The afternoon plenary panel at the American Dream Coalition’s 7th annual conference focused on the relationship between land use, planning, and housing affordability.
Peter Gordon of the University of Southern California’s department of public policy, planning and development led off the panel with an insightful discussion of the relationship between wealth, cities and human progress. The central concept was that the human society progresses through “virtuous cycles.” This concept is well known to followers of F.A. Hayek, but Gordon’s talk focused on how cities are the result of these virtuous cycles where the emergence of private property rights resulted in unprecedented wealth creation. Cities are “spontaneous orders,” which are also virtuous cycles, citing my good friend Lawrence Lai’s pathbreaking book Property Rights, Planning and Markets: Managing Spontaneous Cities. Among the inisghts was the point that the way large metros accomodate their growth–get bigger–is by spreading out. Thus, decentralization is a good thing because it helps cities accomodate more dense develoment and higher levels of productivity. More importantly, Smart Growth proposals, which tend to look for prescriptive outcomes, ignore these spontaneous elements of urban development.
Peter was followed by an enlightening discussion by Vincent Bernard, president of the Hayek Institute in France, on the French housing bubble. The parallels to the U.S. situation are striking. The french bubble was not just focused in Paris; it was nationwide. housing prices increased 7-8 times faster than income. Credit interest rates fell from 8 percent to 4 percent, increasing demand, while supply did not expand. Construction costs did not increase either. So, most of the increase in price was in the land–five times faster overall and ten times faster on the coastal areas. The cost of serviced land increase dfrom 15-20 euros in 1997 to 120-180 euros in 2007.
Mr. Bernard argued that one of the biggest impact on housing prices was the regulatory burden–the difficulty of obtaining development permission.

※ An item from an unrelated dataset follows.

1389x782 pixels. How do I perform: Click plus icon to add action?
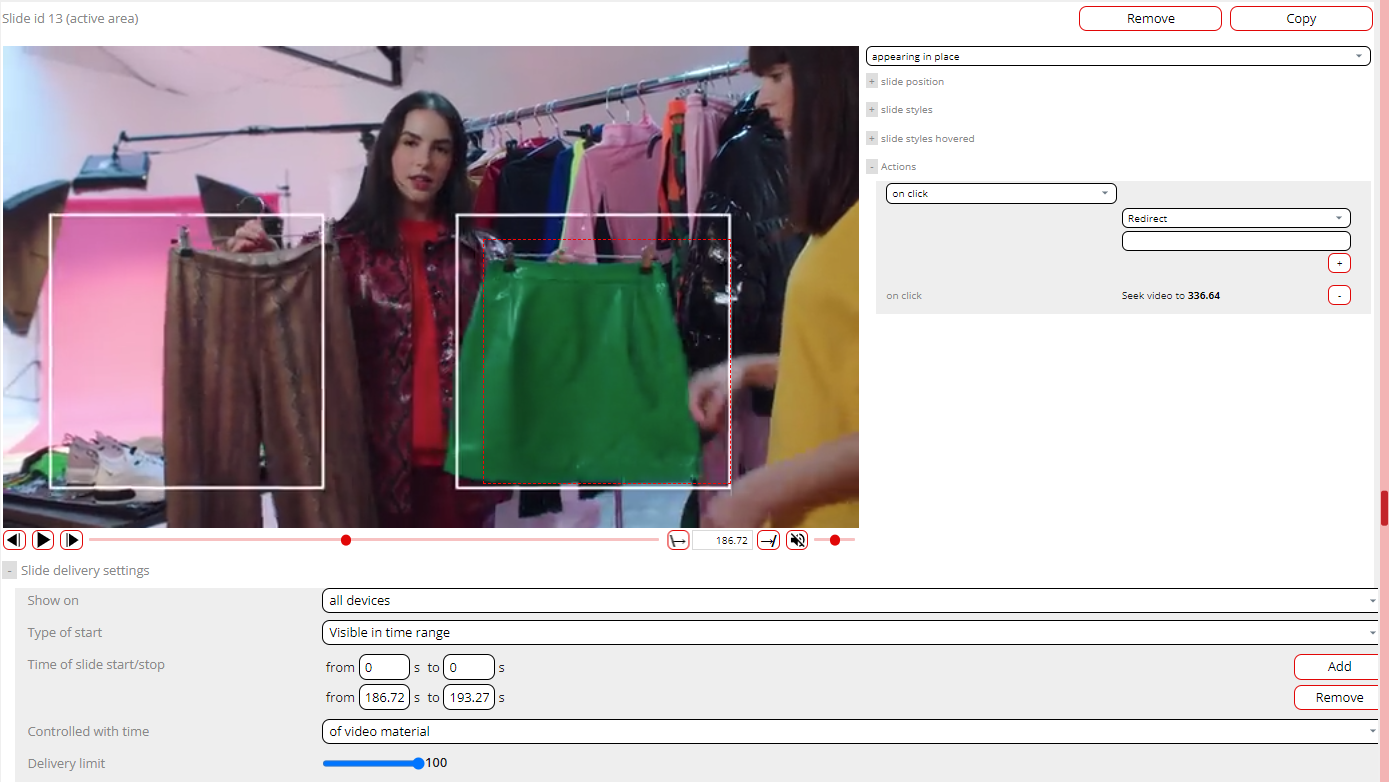pos(1339,263)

Zoning strictly controls development as part of an effort to control urban sprawl, and cities have taken up to seven years to change plans to accomodate new land development to meet demand. In short, the zoning laws, by virtue of the prescriptive application and failure to accomodate market dynamics, act like an effective growth boundary. Bernard estimates that regulatory costs account for as much as 30 percent of the sales price of a home in France.

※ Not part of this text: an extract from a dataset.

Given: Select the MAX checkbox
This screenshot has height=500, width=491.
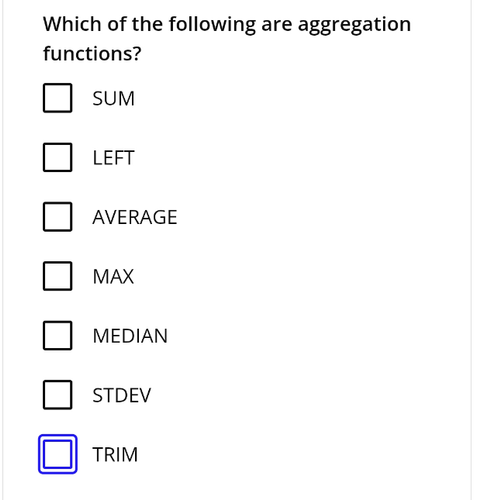Looking at the screenshot, I should 57,276.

Owen McShane, director of the Centre for Resource Management Studies in New Zealand. His main point was the we shouldn’t underestimate the power and intellectual history behind Smart Growth. The ideas are part of a long tradition of planning ideology that believes that people and cities should be planned by a central organizing authority for a collective purpose. Part of this planning approach is a return to “place-based planning.” Placed based planning includes a return to focusing regional urban growth on centers and increasing the emphasis on aesthetics. These become values that are are excluded from competition, consumer preferences, and market-based processes. The full paper can be found here.

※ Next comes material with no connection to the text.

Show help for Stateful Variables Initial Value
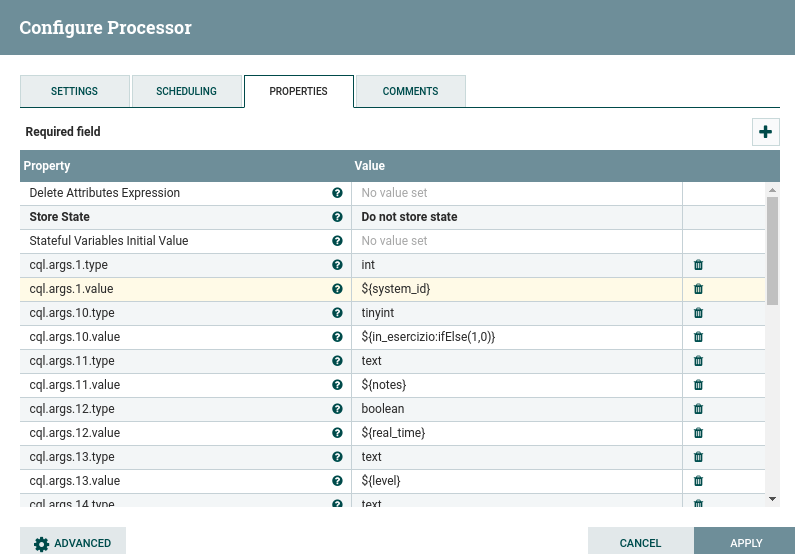 [x=337, y=241]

The panel closed with Ron Utt from the Heritage Foundation. Ron gave a highly informative presentation on “Obama’s War on the American Dream.” The presentation is based on his new backgrounder (released on April 14th) on how the Obama Administration is renewing federal efforts to support regional planning (including support of mass transit) to limit suburban development. The full report, which should be widely read by anyone interested in planning and urban policy, can be found here. Federal policy is coordinating efforts between the U.S. Department of Housing and Urban Development and the U.S. Department of Transportation to achieve these goals. [This is yet additional evidence of another attack on Federalism, which I previously blogged here.]